VMware Update Manager - The good, the bad, the ugly
Today I wanted to try out VMwares shiny new Update Manager for VI3 (ESX 3.5, Virtual Center 2.5) because I heard so many cool things about it on VMworld. Unfortunately, my expectations to this product were much higher than what I got out of it. Let me summarize what they should improve in the next version.
I have three ESX hosts, one "power" machine (dual core, each CPU has about 3GHz, 16GB RAM) and two smaller machines of equal size (dual core, each CPU has about 3GHz, 8GB ram). Previously I always had to manually hot migrate (using VMotion) my VMs from the ESX host to be updated to the other ESX hosts which will be upgraded later on in this process. After applying all the updates, I had to manually move them back, update the next server, etc. VMware Update Manager claims to do exactly all that for your virtual infrastructure making updates a lot easier because they can even be scheduled at times when the server load is not that high or at the weekends, etc.
Well, thanks god I didn't try that schedule thing but was in front of my Virtual Center when trying Update Manager.
To start the whole update procedure, I clicked on "Remediate..." on my ESX Cluster and Update Manager picked one of my ESX hosts (oddly it didn't pick the one with the lowest load), started opening firewall ports, installing some stuff and finally wanted to put the host into maintenance mode. Due to me having the DRS automation level set to "partially automated" (I'm paranoid, you know - I don't even trust my virtual infrastructure), entering the maintenance mode would have timed out because the DRS migrations to move all the VMs off of the ESX host that currently gets updated were just recommendations. I needed to manually apply the generated recommendations and then it started to migrate the VMs away.
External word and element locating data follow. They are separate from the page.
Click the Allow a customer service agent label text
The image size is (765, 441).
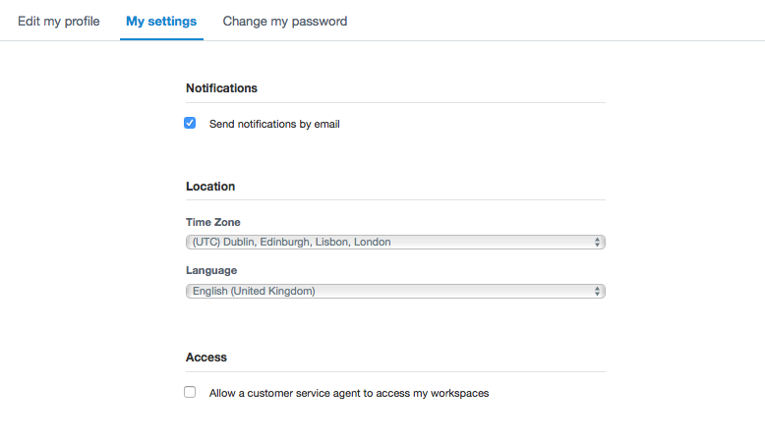349,393
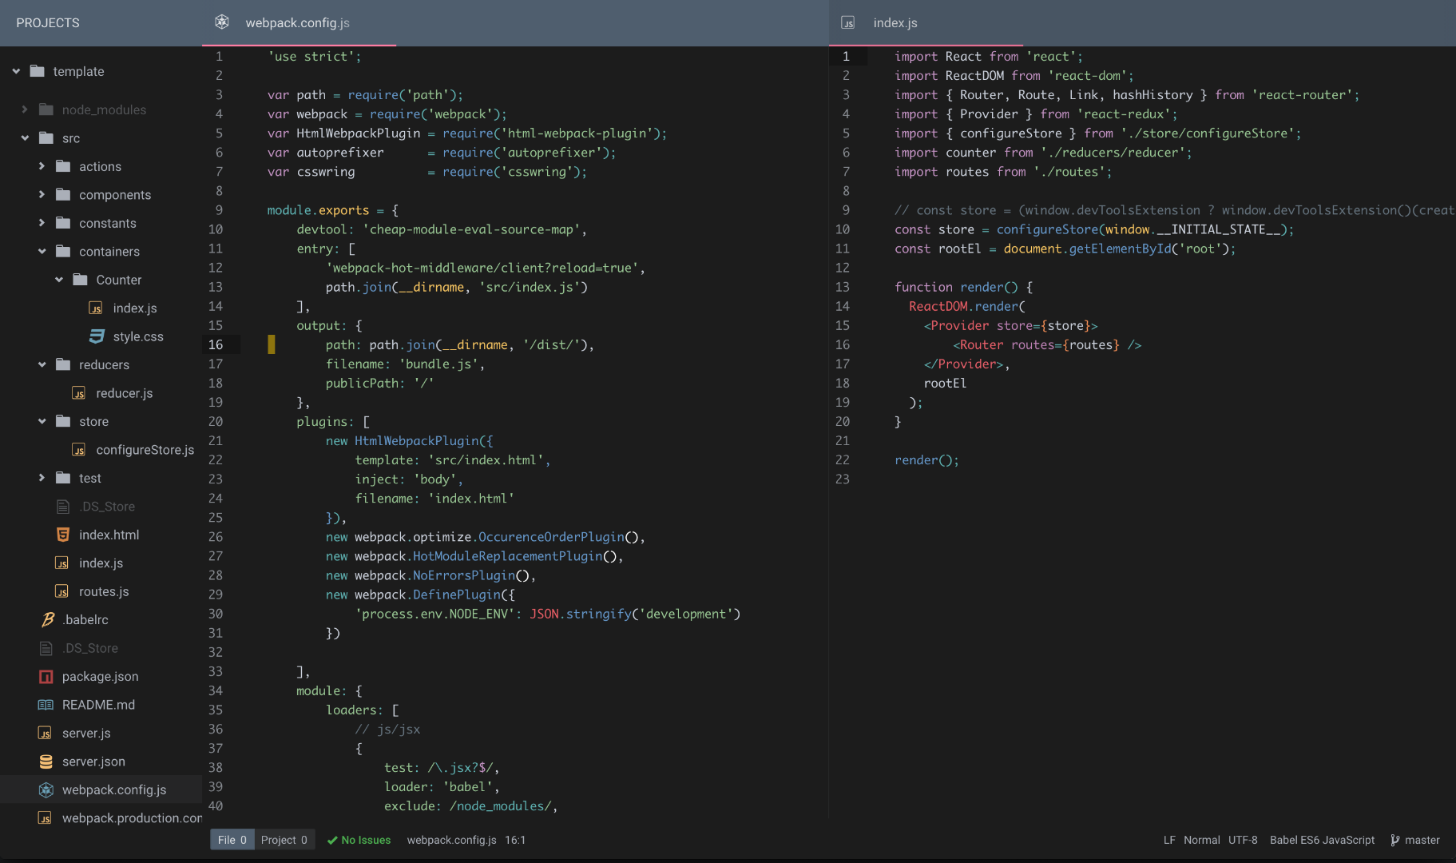Click the JS icon next to configureStore.js

(79, 450)
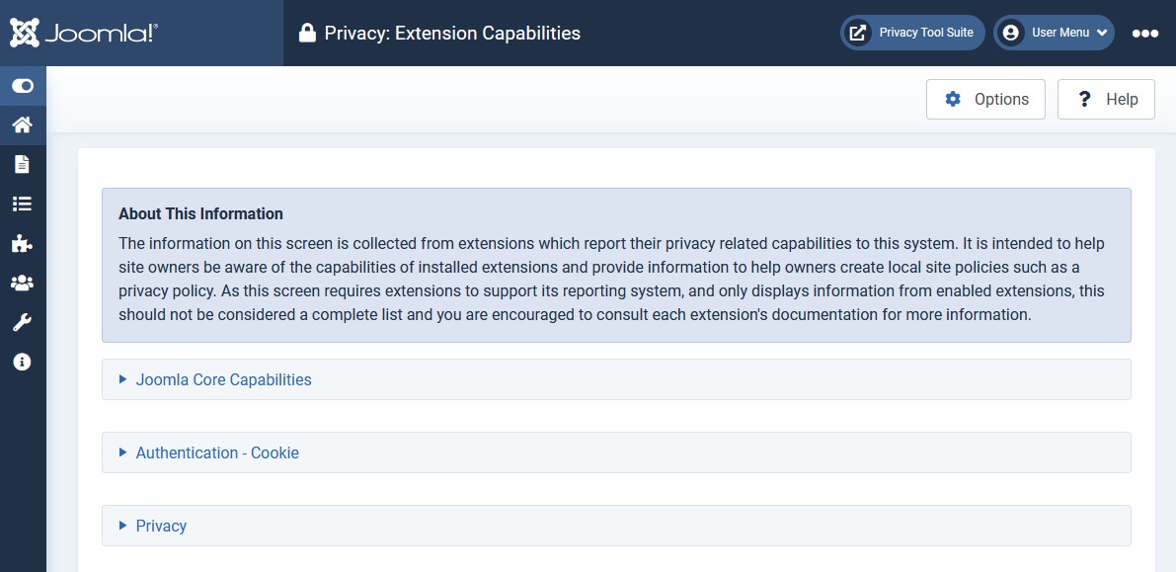Screen dimensions: 1176x572
Task: Click the About This Information heading
Action: [200, 213]
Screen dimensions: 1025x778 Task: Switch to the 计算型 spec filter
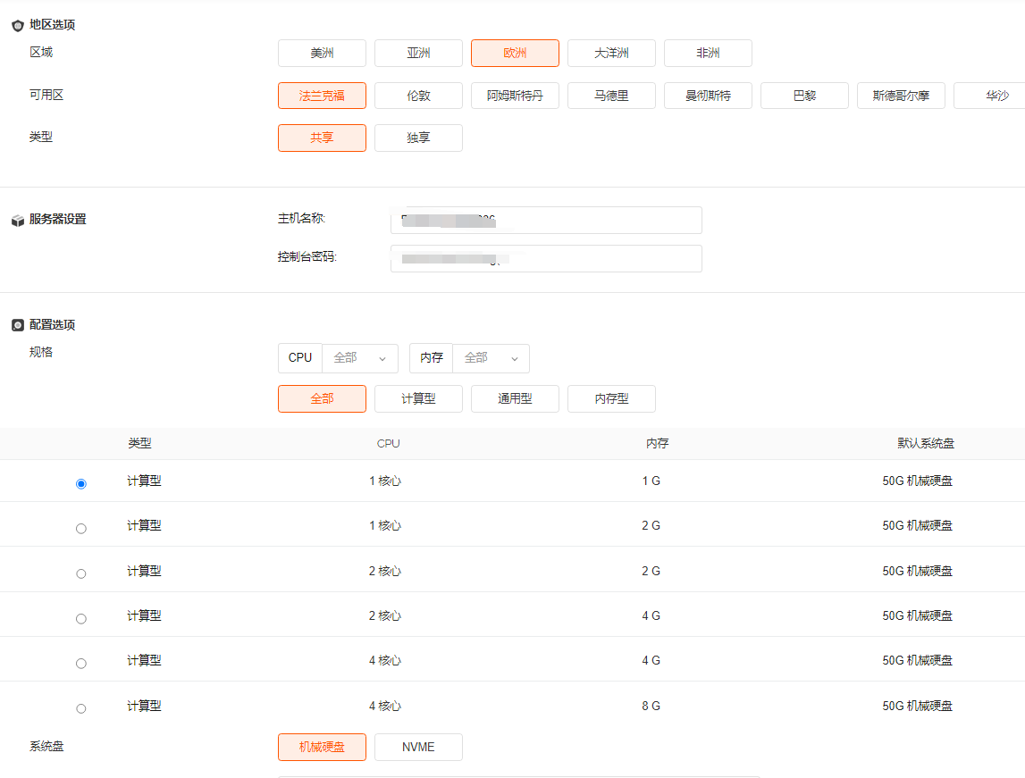click(x=418, y=399)
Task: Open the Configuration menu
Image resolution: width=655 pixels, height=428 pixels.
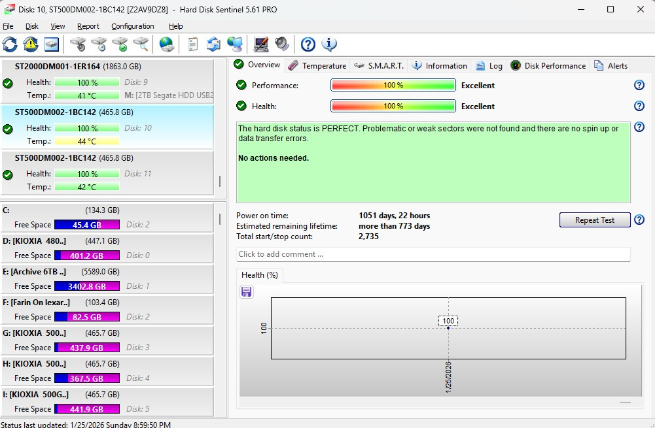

My VMotion network is currently only connected via 100MBit/s which I know is not recommended by VMware but it works (migrations take longer, but that doesn't bother me that much), _BUT_ because migrations take longer, the "put $esxhost into maintenance mode" task times out and what's even much worse: The parent task of this update process (called "Remediate Entity") stalls at a certain percentage level and stops working. You can't cancel it, you can't restart it, in fact, trying to start a new remediation only makes things worse.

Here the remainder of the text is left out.